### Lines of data
= = =

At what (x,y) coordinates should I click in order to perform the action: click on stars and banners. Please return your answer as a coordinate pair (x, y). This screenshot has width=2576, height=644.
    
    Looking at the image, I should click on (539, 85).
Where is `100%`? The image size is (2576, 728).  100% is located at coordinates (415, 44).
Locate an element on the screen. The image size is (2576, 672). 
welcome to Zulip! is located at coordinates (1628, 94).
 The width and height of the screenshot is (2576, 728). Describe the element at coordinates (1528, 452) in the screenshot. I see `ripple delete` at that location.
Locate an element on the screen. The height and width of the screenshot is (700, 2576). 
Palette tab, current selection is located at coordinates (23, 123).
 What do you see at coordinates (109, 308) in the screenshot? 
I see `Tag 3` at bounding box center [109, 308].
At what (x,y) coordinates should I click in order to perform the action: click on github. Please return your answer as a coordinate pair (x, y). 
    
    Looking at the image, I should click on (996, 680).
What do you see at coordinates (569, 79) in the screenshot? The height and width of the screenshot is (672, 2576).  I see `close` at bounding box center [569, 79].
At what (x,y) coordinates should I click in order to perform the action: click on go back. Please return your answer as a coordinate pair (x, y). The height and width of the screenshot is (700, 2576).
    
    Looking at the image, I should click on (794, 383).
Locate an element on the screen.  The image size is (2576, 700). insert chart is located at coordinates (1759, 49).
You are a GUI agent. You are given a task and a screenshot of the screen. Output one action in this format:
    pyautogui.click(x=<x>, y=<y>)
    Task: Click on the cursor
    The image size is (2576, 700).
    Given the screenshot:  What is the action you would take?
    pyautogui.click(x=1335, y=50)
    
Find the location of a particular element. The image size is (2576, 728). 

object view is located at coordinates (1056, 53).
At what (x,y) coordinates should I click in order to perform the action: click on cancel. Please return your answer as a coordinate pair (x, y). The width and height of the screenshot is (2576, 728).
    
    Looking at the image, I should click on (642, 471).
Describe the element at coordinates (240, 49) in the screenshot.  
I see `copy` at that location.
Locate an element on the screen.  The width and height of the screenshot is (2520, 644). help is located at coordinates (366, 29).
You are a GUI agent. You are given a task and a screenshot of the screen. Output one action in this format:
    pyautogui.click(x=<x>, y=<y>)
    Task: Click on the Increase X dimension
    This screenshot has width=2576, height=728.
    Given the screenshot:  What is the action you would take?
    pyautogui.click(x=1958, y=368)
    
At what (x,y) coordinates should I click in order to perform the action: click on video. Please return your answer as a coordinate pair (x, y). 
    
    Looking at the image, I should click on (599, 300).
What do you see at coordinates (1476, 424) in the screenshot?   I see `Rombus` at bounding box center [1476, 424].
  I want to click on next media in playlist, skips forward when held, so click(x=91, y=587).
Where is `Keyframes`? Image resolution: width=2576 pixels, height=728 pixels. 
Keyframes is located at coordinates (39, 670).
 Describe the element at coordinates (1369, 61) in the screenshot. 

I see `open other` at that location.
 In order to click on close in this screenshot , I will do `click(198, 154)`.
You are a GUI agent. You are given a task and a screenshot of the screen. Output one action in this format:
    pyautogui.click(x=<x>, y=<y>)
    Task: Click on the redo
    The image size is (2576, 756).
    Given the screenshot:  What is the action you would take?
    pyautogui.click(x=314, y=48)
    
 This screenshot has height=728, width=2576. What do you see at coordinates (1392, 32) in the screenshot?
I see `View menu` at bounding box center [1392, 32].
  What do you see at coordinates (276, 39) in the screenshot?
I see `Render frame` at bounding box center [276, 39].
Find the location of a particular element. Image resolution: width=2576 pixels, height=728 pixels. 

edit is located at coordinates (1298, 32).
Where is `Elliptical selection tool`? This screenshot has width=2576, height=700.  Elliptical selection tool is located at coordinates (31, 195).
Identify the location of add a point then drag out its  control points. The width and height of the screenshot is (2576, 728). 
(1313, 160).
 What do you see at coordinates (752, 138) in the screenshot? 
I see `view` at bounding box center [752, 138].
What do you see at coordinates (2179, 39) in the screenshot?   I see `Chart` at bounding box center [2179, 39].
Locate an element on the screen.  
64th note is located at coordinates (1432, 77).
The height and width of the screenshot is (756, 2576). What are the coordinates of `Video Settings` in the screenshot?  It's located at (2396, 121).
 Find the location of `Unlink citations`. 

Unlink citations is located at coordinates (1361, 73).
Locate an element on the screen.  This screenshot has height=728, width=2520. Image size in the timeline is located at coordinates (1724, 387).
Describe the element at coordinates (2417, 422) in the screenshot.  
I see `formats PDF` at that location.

= = =

### What you have to do
Convert the rows above into a numbered list, starting with the row that contains "What do you see at coordinates (1476, 424)" and continuing through the row that contains "(1313, 160).", both included. Omit any blank rows.

### Solution for this problem
1. What do you see at coordinates (1476, 424) in the screenshot?   I see `Rombus` at bounding box center [1476, 424].
2.   I want to click on next media in playlist, skips forward when held, so click(x=91, y=587).
3. Where is `Keyframes`? Image resolution: width=2576 pixels, height=728 pixels. 
4. Keyframes is located at coordinates (39, 670).
5.  Describe the element at coordinates (1369, 61) in the screenshot. 
6. I see `open other` at that location.
7.  In order to click on close in this screenshot , I will do `click(198, 154)`.
8. You are a GUI agent. You are given a task and a screenshot of the screen. Output one action in this format:
9.     pyautogui.click(x=<x>, y=<y>)
10.     Task: Click on the redo
11.     The image size is (2576, 756).
12.     Given the screenshot:  What is the action you would take?
13.     pyautogui.click(x=314, y=48)
14.  This screenshot has height=728, width=2576. What do you see at coordinates (1392, 32) in the screenshot?
15. I see `View menu` at bounding box center [1392, 32].
16.   What do you see at coordinates (276, 39) in the screenshot?
17. I see `Render frame` at bounding box center [276, 39].
18. Find the location of a particular element. Image resolution: width=2576 pixels, height=728 pixels. 
19. edit is located at coordinates (1298, 32).
20. Where is `Elliptical selection tool`? This screenshot has width=2576, height=700.  Elliptical selection tool is located at coordinates (31, 195).
21. Identify the location of add a point then drag out its  control points. The width and height of the screenshot is (2576, 728). 
22. (1313, 160).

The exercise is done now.